Monday, December 15, 2025

The silent burden of the responsible child!!

 Every parent believes they treat their children equally. In reality, we treat them according to their needs, strengths, and weaknesses. One child may be naturally organized and responsible; another may be flighty and lazy. We tailor our requests and our expectations to align them with a "bigger picture."

The inherent flaw in this approach is that while the intent is fair, the perception is often devastating, especially for the eldest. We are not balancing love; we are balancing burdens.

The Unspoken Role of the Eldest

The eldest child often becomes the Parenting Beta-Tester. They are the training wheels for our parental journey. They witness our evolution, but ironically, they receive less of the unburdened, joyful, new-parent pampering that the younger ones benefit from.

We unknowingly hand them the mantle of responsibility early on, creating a powerful, unspoken contract: "Your love is tied to your self-sufficiency."



I know this wound intimately.

I recall an incident from my childhood when my brother and I were struggling to adapt to a new city where the local language dialects were harsh.
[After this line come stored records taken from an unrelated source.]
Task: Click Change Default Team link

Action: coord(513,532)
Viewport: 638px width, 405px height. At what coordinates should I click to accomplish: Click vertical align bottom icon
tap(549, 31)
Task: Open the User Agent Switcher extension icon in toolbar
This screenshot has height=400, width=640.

We were both facing criticism from classmates, but I, being the elder one, bottled my resentment. My brother, in 4th grade, could not.
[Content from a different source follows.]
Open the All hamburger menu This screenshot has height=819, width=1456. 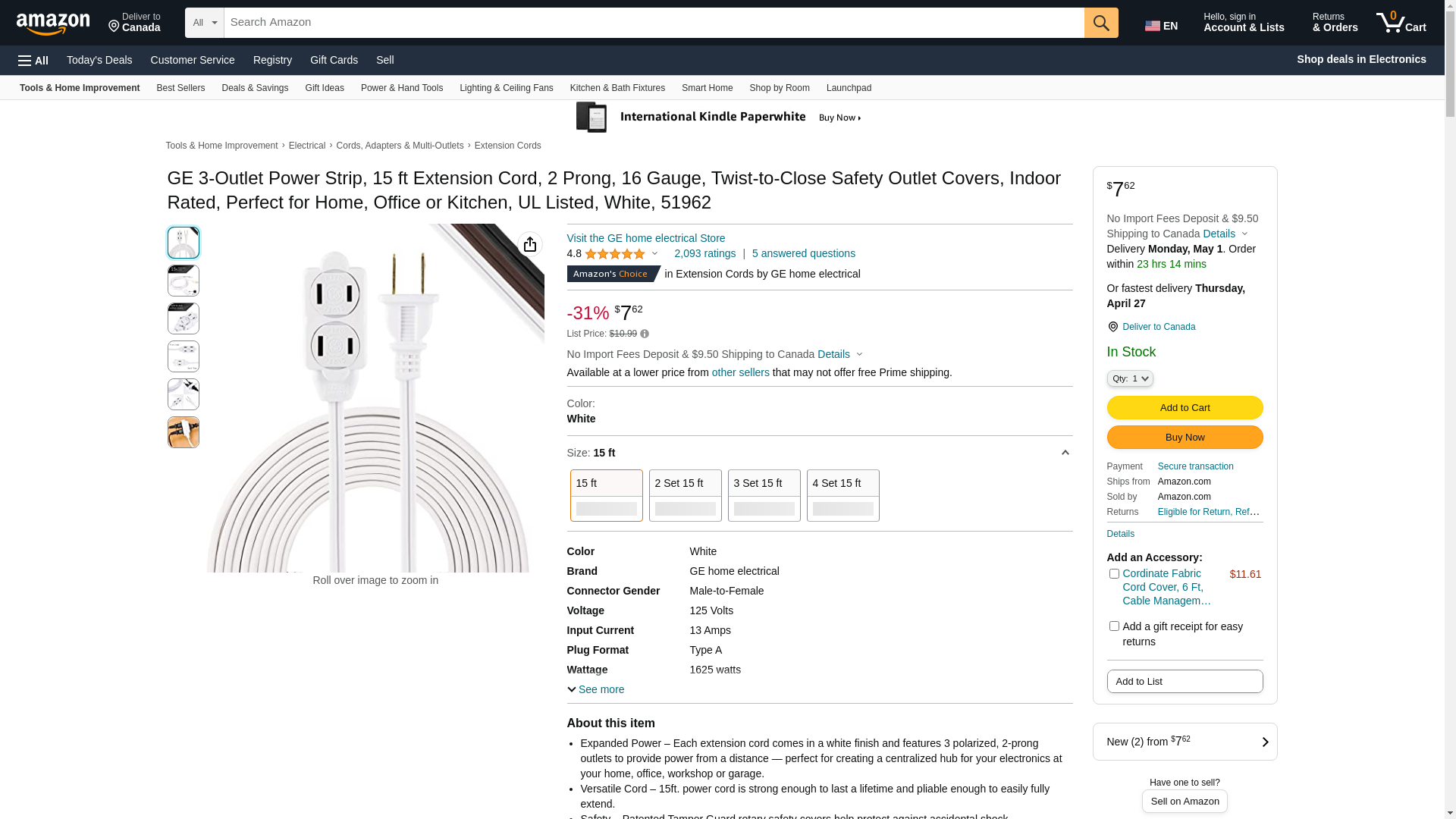coord(33,61)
One day, we got into a fight, likely fueled by the external stress we were both absorbing. To resolve the chaos, my mother, in a moment of misguided exhaustion, told my brother to hit me.
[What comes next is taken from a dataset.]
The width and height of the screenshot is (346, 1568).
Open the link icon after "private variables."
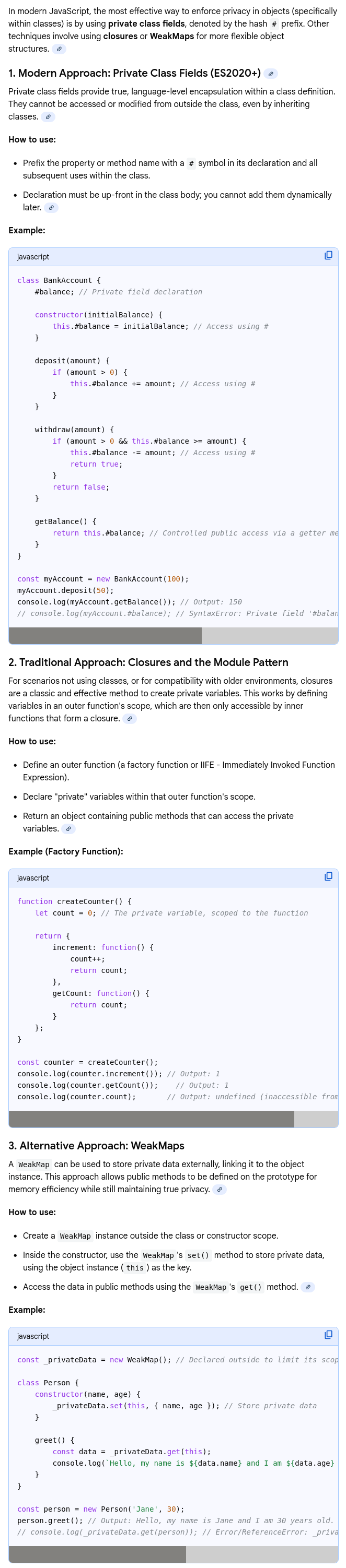click(x=69, y=829)
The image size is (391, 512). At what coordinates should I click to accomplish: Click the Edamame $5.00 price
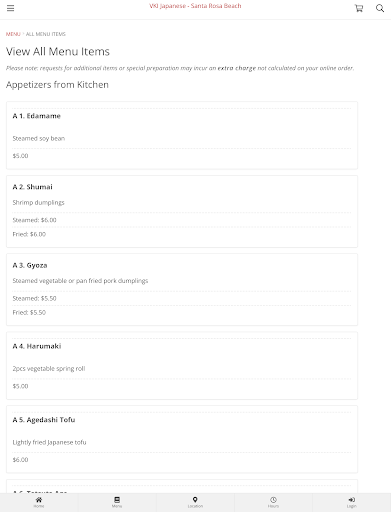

He slapped me so hard that my gum started bleeding.

I don’t recall the subject of the fight, but the ultimate lesson I learned was crystal clear: My brother's feelings were more important than my physical safety, and my emotional resilience was assumed. Unknowingly, my mother had told me, "I love your brother more."

The wound inflicted by that moment was not the bleeding gum; it was the psychological instruction that my pain should be hidden.

About a year later, I slipped and fell down five or six steps of a school staircase, badly injuring my spinal cord. I struggled to change my clothes when I got home. My mother came to check on me, but I simply sent her away. I never told anyone. To this day, my family does not know I faced that severe injury.

That is the consequence of asking a child to be "responsible" too early: They learn that their only value lies in their ability to endure and manage their pain alone. They grow up equating responsibility with silence.

Parents, you might be loving both children equally, but do your children feel the same?

The child who carries the stress of responsibility often misses out on the fundamental need to be pampered and simply seen as vulnerable. The younger child gets the added benefit of their elder sibling’s emotional scaffolding and the parents’ learned wisdom.

To fix this imbalance, we must use an unconventional approach:

Stop Asking for Resilience: Stop telling the eldest to "be responsible," "set an example," or "be the bigger person." Instead, tell the younger one, "Your elder sibling needs a break; today, you are responsible for the dinner plates."

Mandate Pampering: Designate specific, recurring moments for the eldest that have zero connection to duty or performance. A special, quiet "date" with the parent, or a dedicated, no-task-required cuddle session. Make them feel valued for who they are, not what they manage.

Validate the Burden: Acknowledge their role: "I know we ask a lot of you because you are so capable, and that is not always fair. Thank you for carrying that for us. How can I carry something for you today?"

Let us ensure that both children grow up whole—one not stressed by premature responsibility, and the other not enjoying a stress-free existence built entirely on their sibling's endurance.